Depuis l’arrivée d’un contingent plus important d’élus de QS, l’Assemblée avait convenu qu’il fallait revoir les règles du décorum, mais aucun document n’a encore été produit.

Catherine Dorion: le PLQ presse le président François Paradis d’agir

L’opposition officielle presse le président de l’Assemblée nationale, François Paradis, de «resserrer» le décorum, à la suite d’une photo controversée de la députée Catherine Dorion, de Québec solidaire (QS).

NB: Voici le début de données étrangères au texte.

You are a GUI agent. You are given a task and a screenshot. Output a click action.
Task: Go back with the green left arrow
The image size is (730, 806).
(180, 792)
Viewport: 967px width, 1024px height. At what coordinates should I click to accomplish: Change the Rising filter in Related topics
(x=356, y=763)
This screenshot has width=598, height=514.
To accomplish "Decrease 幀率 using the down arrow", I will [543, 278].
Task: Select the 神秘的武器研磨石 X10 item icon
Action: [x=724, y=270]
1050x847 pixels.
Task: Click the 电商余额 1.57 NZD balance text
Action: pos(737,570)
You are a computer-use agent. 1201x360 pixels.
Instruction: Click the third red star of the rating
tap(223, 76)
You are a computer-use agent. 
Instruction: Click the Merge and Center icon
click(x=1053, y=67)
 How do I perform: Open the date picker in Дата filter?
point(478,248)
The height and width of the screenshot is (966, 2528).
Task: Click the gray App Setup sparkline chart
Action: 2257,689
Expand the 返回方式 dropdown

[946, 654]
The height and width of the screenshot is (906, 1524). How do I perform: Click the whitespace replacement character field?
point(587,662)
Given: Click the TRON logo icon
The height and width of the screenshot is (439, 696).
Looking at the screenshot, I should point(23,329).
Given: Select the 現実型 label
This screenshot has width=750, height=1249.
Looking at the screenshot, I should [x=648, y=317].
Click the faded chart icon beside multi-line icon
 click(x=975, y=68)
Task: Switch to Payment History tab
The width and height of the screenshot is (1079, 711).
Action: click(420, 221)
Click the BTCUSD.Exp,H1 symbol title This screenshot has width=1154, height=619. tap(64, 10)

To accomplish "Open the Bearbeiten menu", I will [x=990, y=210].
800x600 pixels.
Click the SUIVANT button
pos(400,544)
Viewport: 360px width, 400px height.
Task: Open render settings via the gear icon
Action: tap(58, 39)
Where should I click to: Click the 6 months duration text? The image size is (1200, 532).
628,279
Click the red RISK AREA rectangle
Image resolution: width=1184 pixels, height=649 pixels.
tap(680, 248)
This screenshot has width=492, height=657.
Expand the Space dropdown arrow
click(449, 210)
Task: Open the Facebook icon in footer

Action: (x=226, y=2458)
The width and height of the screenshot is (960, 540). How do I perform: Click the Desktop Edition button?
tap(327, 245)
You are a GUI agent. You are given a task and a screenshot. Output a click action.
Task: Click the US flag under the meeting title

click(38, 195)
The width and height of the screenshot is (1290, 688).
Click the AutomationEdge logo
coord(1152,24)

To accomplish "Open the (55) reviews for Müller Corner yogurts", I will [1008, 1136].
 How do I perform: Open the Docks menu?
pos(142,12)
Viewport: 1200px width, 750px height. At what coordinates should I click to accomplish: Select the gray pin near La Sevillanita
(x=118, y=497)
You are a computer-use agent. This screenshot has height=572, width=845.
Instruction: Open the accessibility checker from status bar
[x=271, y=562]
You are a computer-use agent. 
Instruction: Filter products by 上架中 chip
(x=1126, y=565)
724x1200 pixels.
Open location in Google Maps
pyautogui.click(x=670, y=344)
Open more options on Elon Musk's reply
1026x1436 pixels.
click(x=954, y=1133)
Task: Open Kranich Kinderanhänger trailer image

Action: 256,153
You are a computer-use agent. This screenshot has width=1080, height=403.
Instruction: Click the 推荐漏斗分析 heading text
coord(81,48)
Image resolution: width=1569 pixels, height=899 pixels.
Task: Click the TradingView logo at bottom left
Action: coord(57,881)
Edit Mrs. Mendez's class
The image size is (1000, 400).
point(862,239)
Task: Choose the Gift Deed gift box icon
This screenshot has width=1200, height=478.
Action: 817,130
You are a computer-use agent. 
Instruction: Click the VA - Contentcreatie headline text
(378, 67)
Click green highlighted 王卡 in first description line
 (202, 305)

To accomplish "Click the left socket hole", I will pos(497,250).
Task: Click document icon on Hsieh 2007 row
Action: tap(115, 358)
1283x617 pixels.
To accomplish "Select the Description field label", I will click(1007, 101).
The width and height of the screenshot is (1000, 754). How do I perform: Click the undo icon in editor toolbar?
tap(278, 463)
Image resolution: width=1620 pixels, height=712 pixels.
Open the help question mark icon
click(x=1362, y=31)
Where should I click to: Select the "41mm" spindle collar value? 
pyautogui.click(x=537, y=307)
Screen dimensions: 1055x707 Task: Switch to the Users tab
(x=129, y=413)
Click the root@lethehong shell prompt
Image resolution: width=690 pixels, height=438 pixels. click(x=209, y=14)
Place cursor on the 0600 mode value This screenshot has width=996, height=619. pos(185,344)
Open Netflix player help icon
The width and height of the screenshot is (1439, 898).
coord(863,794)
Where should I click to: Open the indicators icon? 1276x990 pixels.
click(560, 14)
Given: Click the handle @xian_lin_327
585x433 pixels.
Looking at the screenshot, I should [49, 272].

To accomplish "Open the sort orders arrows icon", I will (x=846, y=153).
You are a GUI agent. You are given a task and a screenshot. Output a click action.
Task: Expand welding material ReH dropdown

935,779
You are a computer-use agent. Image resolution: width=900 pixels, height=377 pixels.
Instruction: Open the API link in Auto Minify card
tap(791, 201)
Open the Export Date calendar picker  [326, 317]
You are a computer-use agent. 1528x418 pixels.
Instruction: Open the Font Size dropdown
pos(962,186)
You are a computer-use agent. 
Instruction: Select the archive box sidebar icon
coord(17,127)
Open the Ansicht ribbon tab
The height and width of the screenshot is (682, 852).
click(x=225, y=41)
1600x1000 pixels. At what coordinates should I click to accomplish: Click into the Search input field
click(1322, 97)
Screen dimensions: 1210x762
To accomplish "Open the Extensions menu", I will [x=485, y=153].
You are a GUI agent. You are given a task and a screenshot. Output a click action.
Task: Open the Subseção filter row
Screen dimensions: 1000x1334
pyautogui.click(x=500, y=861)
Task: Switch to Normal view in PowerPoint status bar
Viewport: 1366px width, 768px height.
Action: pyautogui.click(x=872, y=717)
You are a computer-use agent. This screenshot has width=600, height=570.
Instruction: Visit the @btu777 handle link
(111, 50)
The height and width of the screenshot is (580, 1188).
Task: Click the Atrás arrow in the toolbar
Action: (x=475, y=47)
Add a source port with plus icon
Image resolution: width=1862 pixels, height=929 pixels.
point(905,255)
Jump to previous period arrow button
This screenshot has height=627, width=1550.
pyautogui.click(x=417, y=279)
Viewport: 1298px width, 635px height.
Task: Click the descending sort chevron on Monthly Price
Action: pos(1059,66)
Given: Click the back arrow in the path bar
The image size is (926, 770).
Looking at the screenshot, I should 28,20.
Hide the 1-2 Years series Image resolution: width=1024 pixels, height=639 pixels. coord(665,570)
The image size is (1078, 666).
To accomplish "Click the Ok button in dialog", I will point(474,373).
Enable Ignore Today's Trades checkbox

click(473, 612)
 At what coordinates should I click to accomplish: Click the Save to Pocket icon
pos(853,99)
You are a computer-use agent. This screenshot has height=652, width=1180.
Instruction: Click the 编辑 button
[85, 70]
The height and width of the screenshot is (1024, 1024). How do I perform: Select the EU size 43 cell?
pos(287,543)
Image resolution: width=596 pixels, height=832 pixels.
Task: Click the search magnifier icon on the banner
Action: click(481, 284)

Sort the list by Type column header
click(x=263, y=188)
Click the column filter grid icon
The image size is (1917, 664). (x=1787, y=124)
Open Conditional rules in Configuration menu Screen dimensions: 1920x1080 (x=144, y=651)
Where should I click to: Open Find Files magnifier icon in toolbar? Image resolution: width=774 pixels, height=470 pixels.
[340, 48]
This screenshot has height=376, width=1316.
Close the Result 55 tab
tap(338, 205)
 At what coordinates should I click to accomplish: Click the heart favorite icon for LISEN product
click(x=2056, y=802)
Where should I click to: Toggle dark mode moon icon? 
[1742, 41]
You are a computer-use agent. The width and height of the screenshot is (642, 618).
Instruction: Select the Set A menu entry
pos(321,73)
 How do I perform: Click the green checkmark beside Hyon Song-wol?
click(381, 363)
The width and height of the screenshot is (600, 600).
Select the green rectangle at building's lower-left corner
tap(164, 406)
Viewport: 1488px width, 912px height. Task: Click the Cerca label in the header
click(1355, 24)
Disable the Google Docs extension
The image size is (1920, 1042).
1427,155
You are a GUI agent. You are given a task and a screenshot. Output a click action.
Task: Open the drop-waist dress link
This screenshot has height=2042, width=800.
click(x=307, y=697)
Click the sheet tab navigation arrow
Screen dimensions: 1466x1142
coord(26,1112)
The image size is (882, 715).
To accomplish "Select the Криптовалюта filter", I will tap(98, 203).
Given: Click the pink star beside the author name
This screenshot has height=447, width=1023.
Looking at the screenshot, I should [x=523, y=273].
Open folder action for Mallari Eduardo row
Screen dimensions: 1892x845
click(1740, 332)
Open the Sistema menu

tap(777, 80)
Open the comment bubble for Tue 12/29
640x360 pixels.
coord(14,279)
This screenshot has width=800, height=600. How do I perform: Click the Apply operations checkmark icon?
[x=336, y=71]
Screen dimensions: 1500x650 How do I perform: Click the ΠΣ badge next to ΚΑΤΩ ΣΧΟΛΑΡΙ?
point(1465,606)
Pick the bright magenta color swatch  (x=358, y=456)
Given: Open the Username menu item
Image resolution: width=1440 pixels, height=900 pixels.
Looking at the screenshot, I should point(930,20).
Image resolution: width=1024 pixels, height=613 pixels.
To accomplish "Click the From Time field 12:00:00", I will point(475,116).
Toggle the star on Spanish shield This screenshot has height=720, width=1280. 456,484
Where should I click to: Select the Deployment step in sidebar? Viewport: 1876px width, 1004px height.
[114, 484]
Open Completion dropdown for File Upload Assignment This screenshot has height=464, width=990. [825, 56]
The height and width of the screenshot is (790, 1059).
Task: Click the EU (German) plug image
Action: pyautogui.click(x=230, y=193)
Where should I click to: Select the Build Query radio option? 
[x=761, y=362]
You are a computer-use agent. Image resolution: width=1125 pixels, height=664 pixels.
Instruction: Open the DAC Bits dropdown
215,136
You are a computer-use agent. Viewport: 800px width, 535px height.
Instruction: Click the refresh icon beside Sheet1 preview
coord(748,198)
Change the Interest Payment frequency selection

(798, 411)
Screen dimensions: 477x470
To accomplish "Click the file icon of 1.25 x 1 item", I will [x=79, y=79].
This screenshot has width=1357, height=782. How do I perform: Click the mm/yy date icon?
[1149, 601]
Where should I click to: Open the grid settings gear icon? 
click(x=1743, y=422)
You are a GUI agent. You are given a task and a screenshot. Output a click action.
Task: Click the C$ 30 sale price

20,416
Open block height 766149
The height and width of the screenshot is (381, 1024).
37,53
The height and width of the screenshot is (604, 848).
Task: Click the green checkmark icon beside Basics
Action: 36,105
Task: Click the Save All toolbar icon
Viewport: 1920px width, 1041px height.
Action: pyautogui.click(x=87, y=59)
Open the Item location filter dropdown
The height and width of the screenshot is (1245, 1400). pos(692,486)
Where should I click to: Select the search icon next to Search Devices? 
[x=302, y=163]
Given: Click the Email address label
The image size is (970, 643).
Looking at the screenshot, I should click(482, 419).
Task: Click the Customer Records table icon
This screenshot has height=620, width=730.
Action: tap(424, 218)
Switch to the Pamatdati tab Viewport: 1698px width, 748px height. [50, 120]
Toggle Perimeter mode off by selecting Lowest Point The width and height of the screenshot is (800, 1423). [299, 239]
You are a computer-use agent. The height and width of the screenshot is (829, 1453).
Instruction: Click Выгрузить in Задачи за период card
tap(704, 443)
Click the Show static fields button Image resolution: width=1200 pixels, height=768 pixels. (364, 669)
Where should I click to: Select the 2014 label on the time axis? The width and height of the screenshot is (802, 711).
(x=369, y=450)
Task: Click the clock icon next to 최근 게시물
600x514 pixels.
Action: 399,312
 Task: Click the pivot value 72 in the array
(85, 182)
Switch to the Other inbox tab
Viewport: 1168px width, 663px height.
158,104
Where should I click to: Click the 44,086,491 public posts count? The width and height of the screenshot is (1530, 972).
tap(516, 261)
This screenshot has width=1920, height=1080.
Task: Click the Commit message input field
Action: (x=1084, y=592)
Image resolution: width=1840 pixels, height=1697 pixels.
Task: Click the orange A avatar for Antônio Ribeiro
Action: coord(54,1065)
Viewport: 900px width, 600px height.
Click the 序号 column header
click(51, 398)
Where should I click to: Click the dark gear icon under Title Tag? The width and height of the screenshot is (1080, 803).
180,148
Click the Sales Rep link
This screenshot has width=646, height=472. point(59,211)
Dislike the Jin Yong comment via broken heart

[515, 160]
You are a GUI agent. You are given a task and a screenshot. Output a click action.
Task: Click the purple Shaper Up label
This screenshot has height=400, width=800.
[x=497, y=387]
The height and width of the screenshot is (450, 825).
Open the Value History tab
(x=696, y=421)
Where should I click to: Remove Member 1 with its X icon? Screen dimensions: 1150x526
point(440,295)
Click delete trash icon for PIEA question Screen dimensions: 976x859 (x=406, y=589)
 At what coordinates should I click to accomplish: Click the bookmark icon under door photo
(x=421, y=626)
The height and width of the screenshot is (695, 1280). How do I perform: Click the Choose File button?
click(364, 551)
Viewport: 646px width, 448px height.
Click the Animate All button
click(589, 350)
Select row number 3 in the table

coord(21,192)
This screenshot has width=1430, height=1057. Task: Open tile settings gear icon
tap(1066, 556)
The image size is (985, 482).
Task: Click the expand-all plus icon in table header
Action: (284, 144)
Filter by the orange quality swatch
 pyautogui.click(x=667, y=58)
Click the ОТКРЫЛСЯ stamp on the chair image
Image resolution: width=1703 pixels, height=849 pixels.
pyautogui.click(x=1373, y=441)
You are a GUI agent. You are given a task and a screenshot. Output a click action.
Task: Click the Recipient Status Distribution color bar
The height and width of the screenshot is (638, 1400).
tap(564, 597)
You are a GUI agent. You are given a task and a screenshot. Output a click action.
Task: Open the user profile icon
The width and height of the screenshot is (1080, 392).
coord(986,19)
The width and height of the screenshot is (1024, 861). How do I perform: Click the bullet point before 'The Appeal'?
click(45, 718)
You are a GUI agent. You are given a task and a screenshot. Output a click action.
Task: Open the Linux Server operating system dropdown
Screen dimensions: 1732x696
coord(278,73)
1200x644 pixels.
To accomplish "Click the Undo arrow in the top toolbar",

«Je pense que le président veut faire plaisir à tout le monde, mais à un moment donné, il faut quand même qu’un certain nombre de directives et d’orientations soient données, pour éviter ce genre de chose», a commenté le chef de l’opposition, Pierre Arcand, mercredi matin en mêlée de presse. Il s’est défendu de remettre en question le soutien de l’opposition officielle à la présidence, mais réclame une réponse plus rapide et précise.

Rappelons les faits : Mme Dorion a pris une photo humoristique dans le Salon rouge, une enceinte réservée habituellement aux cérémonies officielles et les grandes consultations.

La députée avait aussi lancé une invitation pour une soirée d’Halloween dans son bureau de circonscription, avec le logo de l’Assemblée nationale et le titre suivant : «F*CK LA NORME.»

Depuis l’arrivée d’un contingent plus important d’élus de QS, l’Assemblée avait convenu qu’il fallait revoir les règles du décorum, mais aucun document n’a encore été produit. «C’est pas clair, a fait valoir M. Arcand. La preuve, c’est qu’on a des événements de ce genre.»

L’opposition péquiste avait également critiqué les coups d’éclat de Mme Dorion. Le député de Jonquière, Sylvain Gaudreault, avait lancé : «Qu’elle arrête de faire un show et qu’elle s’occupe de son comté.»

«Tu t’attaques à ce que je considère le plus précieux et le plus important dans mon travail», a-t-elle rétorqué par l’entremise des médias sociaux, en énumérant ses activités et des prises de position dans sa circonscription.

Mardi, le Parti libéral a demandé à la commissaire à l’éthique et à la déontologie, Ariane Mignolet, de se pencher sur le cas Dorion. «Il apparaît évident que de pareils agissements vont à l’encontre du Code d’éthique et de déontologie en ce qui concerne les valeurs qui sont exprimées», peut-on lire dans la lettre de la whip du PLQ, Nicole Ménard.

La lettre fait notamment référence à des articles qui prônent «le respect et la protection de l’Assemblée nationale et de ses institutions démocratiques».

Mme Ménard soutient aussi que ces incidents sont «une vive insulte auprès des députés et de ses collègues femmes au premier titre».

Mme Dorion avait trouvé que les libéraux étaient «culottés» de venir parler d’éthique, en faisant référence au règne libéral de 2003 à 2018.